(Righe da un dataset di localizzazione di elementi su schermo)
********

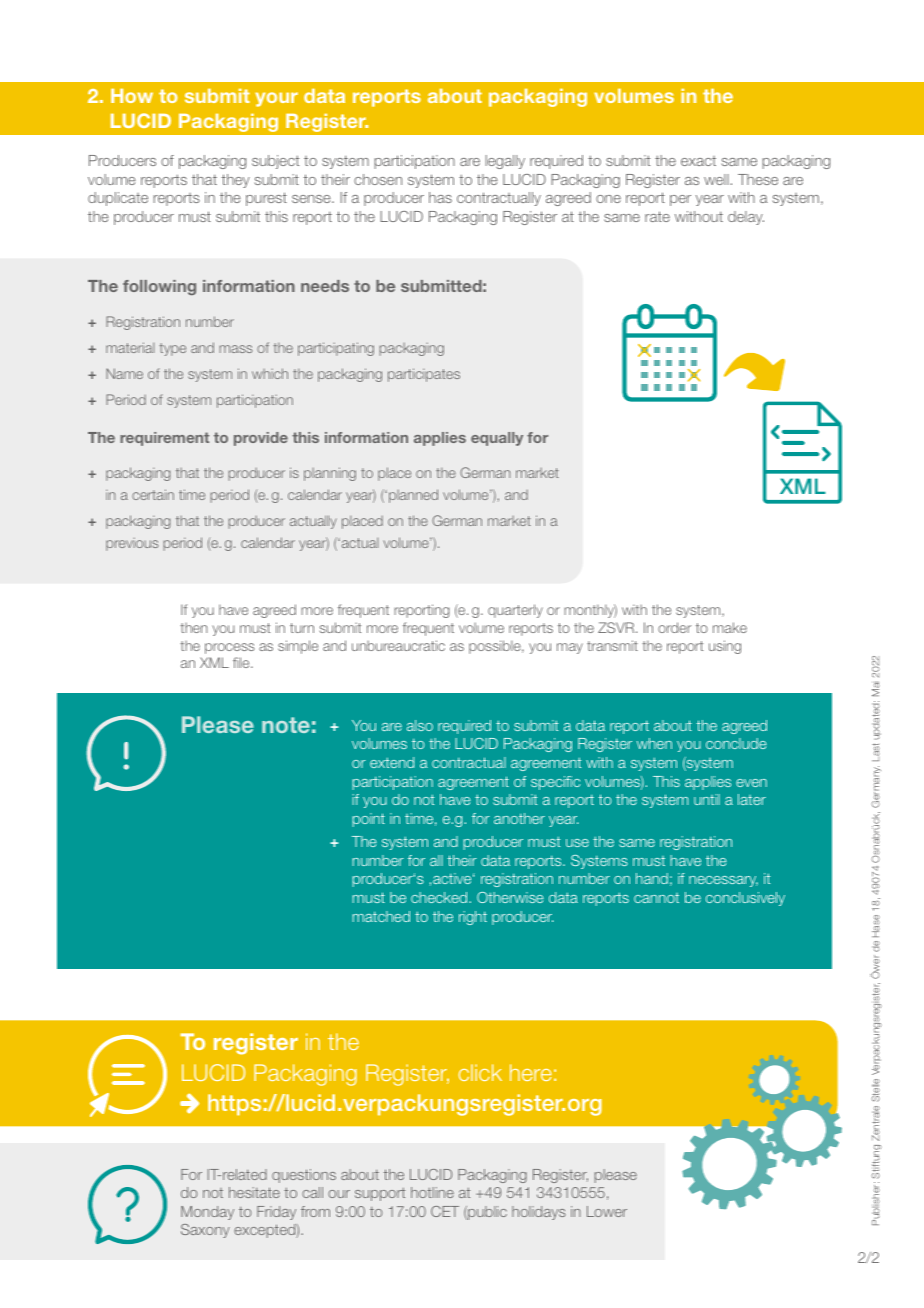  What do you see at coordinates (674, 627) in the document?
I see `order` at bounding box center [674, 627].
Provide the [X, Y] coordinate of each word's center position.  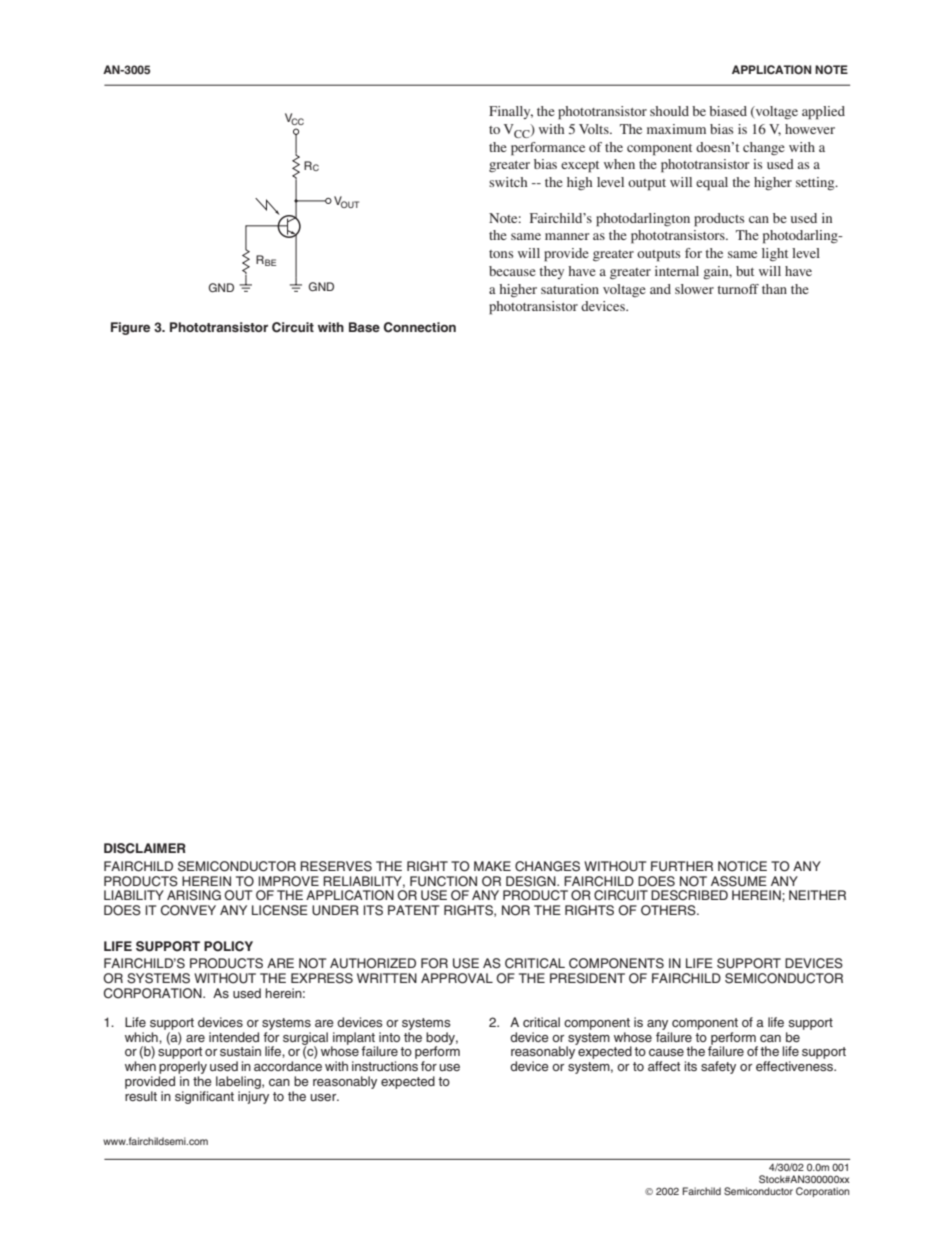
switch [508, 182]
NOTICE [742, 866]
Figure [130, 328]
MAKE [492, 866]
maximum [676, 129]
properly [183, 1069]
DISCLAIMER [145, 848]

********

Il compito: Riscrivi tutto il materiale cambiando "maximum" in "minimum" e lasciando il resto invariato. Escludi le immagini dalla risposta.

Risultato:
  What do you see at coordinates (674, 627) in the document?
I see `order` at bounding box center [674, 627].
Provide the [X, Y] coordinate of each word's center position.  
switch [508, 182]
NOTICE [742, 866]
Figure [130, 328]
MAKE [492, 866]
minimum [676, 129]
properly [183, 1069]
DISCLAIMER [145, 848]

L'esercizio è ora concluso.